L’empêcheur de tourner en rond

 

L’autre jour j’écoutais une entrevue de Paul Magnette qui parlait des déconvenues de la mondialisation et des injustices qu’elle a créées. Pour la petite histoire, M. Magnette est le Ministre-Président de la région de la Wallonie en Belgique. C’est lui qui a poussé les dirigeants canadiens et européens à refaire leurs devoirs concernant le traité de libre-échange entre le Canada et l’UE.(AECG) Bien que le traité a été signé, les différents acteurs sont encore en train de travailler pour rendre ce traité acceptable pour les gens comme Magnette. Son opposition relève, entre autre du principe qui permet aux multinationales de poursuivre un gouvernement pour perte de profits. De plus, il soulève d’intéressantes questions concernant le bien-fondé du libre-échange, notamment au niveau de l’agriculture.

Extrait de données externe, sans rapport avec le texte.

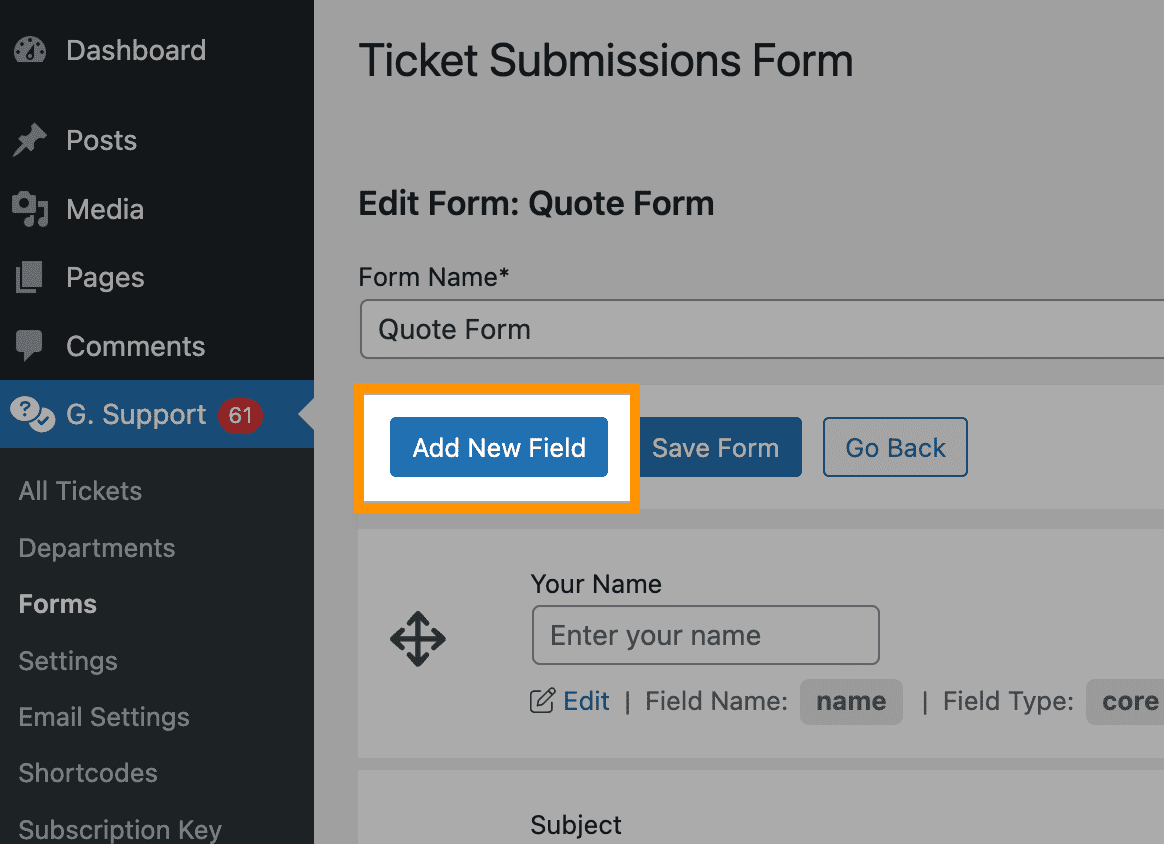Open Subscription Key submenu item
This screenshot has height=844, width=1164.
[120, 829]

Une petite région, d’environ 3,5 millions d’habitants, a bien failli faire dérailler cet important traité d’une valeur estimée à 3000 milliards de dollars et regroupant près de 600 millions d’habitants. C’est la Wallonie, région belge, qui a mis du sable dans l’engrenage. Rappelons nous, que Justin Trudeau s’était rendu en Europe pour la signature officielle et qu’il avait dû revenir bredouille. Ce qui chicotait les Wallons, c’était le principe qui permettait à une multinationale de poursuivre un État pour perte de profits. À titre d’exemple, le cigarettier Philip Morris, selon ce principe, avait pu poursuivre l’Australie et l’Uruguay parce que ces pays avaient adopté une loi pour légiférer sur la présentation des paquets de cigarettes. Cette législation causait un préjudice à l’entreprise et lui faisait, selon elle, perdre de l’argent. En somme, cette disposition d’un traité de libre-échange, autorise une multinationale à demander des compensations à un État. Lorsque l’on continue dans cette logique, une multinationale peut poursuivre un État pour différents motifs jugés préjudiciables, dont des lois sur les normes du travail ou sur l’environnement. Ce mécanisme de l’AECG est actuellement à l’étude et on a promis à la Wallonie de le retirer de l’entente, mais ce n’est pas encore fait. Il y a eu la signature du traité, mais il reste encore la ratification. Vous pouvez être assurés que la Belgique ne pourra pas ratifier l’entente si cette clause n’est pas retirée, parole de Paul Magnette.

En plus d’avoir failli fait dérailler l’AECG, Magnette est un critique de la mondialisation et du libre-échange. Il soulève une intéressante question, sur la libéralisation des échanges de produits agricoles. À cet égard, il se demande : « Pourquoi libéraliser les produits agricoles entre deux pays qui sont capables de s’auto-suffire ? » Nous vendons notre fromage en Europe et les Européens font de même. À mon sens, il s’agit d’un illogisme économique qui ne tient aucunement compte des conséquences sur l’environnement. Comme le mentionnait un de mes éminents collègues, par rapport à la mondialisation : « On est tu obligé de manger de la papaye douze mois par année ? » Les bateaux se rencontrent en Atlantique et causent des préjudices irréparables à notre planète. De plus, ces ententes fragilisent les petites exploitations agricoles et la souveraineté alimentaire des pays. Tout ceci au profit de grands groupes d’investissement en fonds terriens et qui se spécialisent dans la spéculation.*

Le message de Magnette me rejoint particulièrement, parce qu’il rencontre exactement le point de vue de l’ancien prix Nobel de l’économie Joseph Stiglitz.** Selon Stiglitz, la mondialisation, dont la libéralisation des échanges, a été une bonne chose pour l’humanité. Il y a eu une croissance fabuleuse de l’économie et elle a amené la prospérité sur toutes les continents de la planète. Le problème de cette mondialisation, c’est qu’elle n’a pas profité à tout le monde. Elle a seulement accentué les inégalités, parce qu’elle a été pensée par les riches et pour les riches. Il est maintenant le temps de la remettre en question et de travailler, comme Magnette, et Stiglitz à la rendre plus équitable. Par contre, c’est emmerdant pour ceux qui savent ce qui est bon pour nous…

*Procédé utilisé par des gens qui se disent des créateurs de richesses pour faire augmenter artificiellement la valeur d’une possession. Je vais écrire un texte là-dessus la semaine prochaine.